Para começar este texto trarei aqui um trecho da definição dos transtornos fóbicos-ansiosos elaborada no CID 10 (Classificação Internacional de Doenças da OMS):

“Grupo de transtornos nos quais uma ansiedade é desencadeada exclusiva ou essencialmente por situações nitidamente determinadas que não apresentam atualmente nenhum perigo real. Estas situações são, por esse motivo, evitadas ou suportadas com temor.”

Ou seja, o fóbico tem um objeto específico que desencadeia respostas ansiosas (taquicadia, sudorese, tremedeira, choro, etc.) por experimentá-lo como algo ameaçador. E sim, ele sabe que esse medo é irracional, no entanto é sentido como absolutamente real.

Quem vê de fora, por perceber que se trata de um medo irracional, tende a não dar muita bola para o que o fóbico sente ou diz. Argumentos como “olha esse bichinho não morde” são completamente inúteis, pois a pessoa sabe disso racionalmente. Mas o que quero dizer é que o sofrimento é real, e isso deve ser respeitado.

palha Poderia contar para vocês muitos casos de desrespeito que alguém nessa condição tem que enfrentar. E vou contar sim alguns sim, para que entendam como a ignorância pode prejudicar ainda mais o quadro.

 Não são incomuns as brincadeiras feitas com a pessoa e com seu objeto de medo, porque acham engraçado assustar o outro. O que não vem é que acabam por traumatizar mais e mais. Então compram uma aranha de borracha e deixam ali nas roupas dele. Ou tratam de expor a pessoa ao objeto para que ela veja que não tem perigo. Trancam o que tem medo de cachorro num canil, ou então mesmo que não exponham o fóbico intencionalmente não fazem movimento algum para ajudá-lo numa situação de exposição acidental.

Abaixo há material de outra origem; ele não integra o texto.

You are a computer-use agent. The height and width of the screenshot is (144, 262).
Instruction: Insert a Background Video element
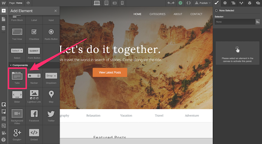pos(17,116)
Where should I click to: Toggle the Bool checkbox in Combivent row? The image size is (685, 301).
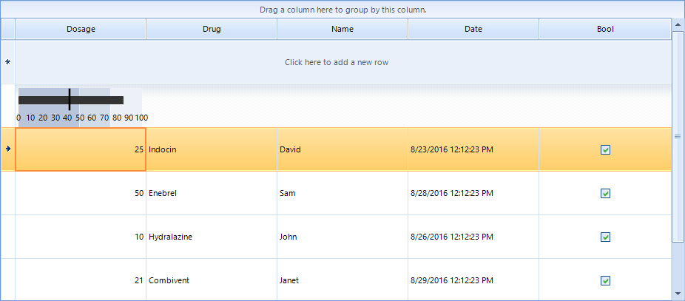(x=605, y=280)
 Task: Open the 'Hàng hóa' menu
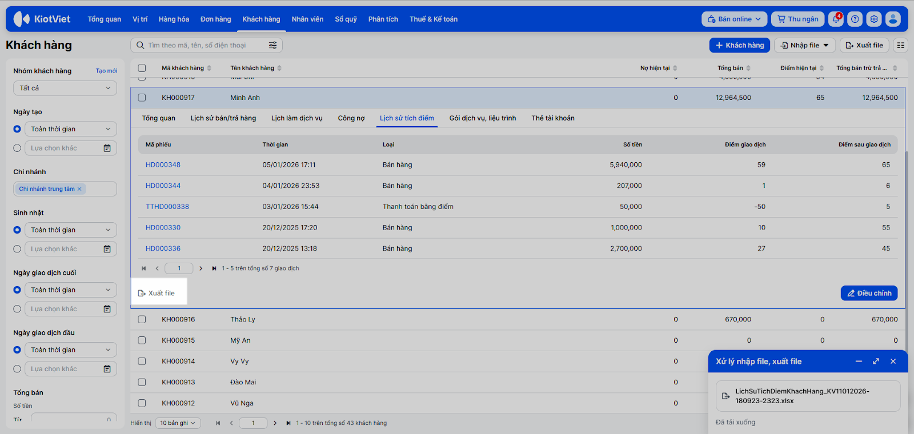[x=174, y=19]
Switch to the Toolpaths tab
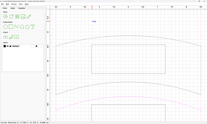Image resolution: width=207 pixels, height=124 pixels. point(22,8)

 Se ainda não te convenci, me responda uma coisa: você deixaria seu filho num quarto trancado com um ladrão mirando a arma na cabeça dele? Você até pode combinar com o “ladrão” para que ele não atire, mas que faça de conta para seu filho que vai atirar. E não conte nada desse trato para a criança. Como é que você acha que ela vai sair de lá? Gostando de ladrões? Falando desse jeito parece cruel, mas saiba que se você expõe ou já expôs um fóbico é justamente isso que você fez ele experimentar.

Se você tranca sua casa de noite porque sente medo que alguém entre e pegue suas coisas ou machuque a sua família, saiba que seu filhinho fóbico vai dormir todos os dias sentindo-se tão vulnerável quanto você se sentiria se não fechasse sua casa de madrugada. Isso tudo porque você não acha importante colocar uma telinha na janela para evitar que os bichinhos entrem. Importante é só por grade na janela, pois o seu medo tem que ser respeitado, e o dele é só bobagem.

fobia

Uma pessoa, tentando traduzir o que sentia a cada vez que se deparava com seu objeto de fobia, me disse: eu preferiria ver o diabo na minha frente do que isso. Dá para entender o tamanho do sofrimento? Você deixaria alguém com o diabo no quarto?

Então para que venha o respeito precisamos entender o outro através dos olhos dele e não do nosso. A ameaça pode não ser real, mas entendam que a experiência é. Absolutamente real e sofrida. As pessoas não precisam de mais traumas, isso só as quebram por dentro.